Records contained in a dataset:
>>>
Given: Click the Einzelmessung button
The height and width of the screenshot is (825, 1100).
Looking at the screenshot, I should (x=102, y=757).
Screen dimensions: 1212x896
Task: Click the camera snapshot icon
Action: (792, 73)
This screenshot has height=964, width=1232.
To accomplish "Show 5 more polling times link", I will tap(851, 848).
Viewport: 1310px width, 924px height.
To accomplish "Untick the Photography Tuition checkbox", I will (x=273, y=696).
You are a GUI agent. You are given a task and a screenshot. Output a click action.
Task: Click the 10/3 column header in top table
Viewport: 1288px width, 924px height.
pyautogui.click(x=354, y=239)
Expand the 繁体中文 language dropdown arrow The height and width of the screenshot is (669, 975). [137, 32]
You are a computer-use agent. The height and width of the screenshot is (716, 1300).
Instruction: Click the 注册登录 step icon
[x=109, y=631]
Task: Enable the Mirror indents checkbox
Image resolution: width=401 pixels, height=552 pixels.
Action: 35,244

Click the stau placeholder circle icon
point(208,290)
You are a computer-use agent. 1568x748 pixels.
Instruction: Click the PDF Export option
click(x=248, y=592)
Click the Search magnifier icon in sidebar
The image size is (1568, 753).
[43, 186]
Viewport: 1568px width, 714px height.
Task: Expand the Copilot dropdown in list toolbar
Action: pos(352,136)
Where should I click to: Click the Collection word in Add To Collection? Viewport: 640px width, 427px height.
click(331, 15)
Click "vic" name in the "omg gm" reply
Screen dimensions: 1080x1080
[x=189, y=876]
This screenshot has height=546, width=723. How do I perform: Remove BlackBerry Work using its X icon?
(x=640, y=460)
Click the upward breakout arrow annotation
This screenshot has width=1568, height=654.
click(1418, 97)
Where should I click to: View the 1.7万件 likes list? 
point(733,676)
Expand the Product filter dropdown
<<<
_Work to complete:_
Scan the entries above and copy each line where "computer" occurs.

_Solution to this task:_
You are a computer-use agent. The height and width of the screenshot is (716, 1300).
You are a computer-use agent. 1568x748 pixels.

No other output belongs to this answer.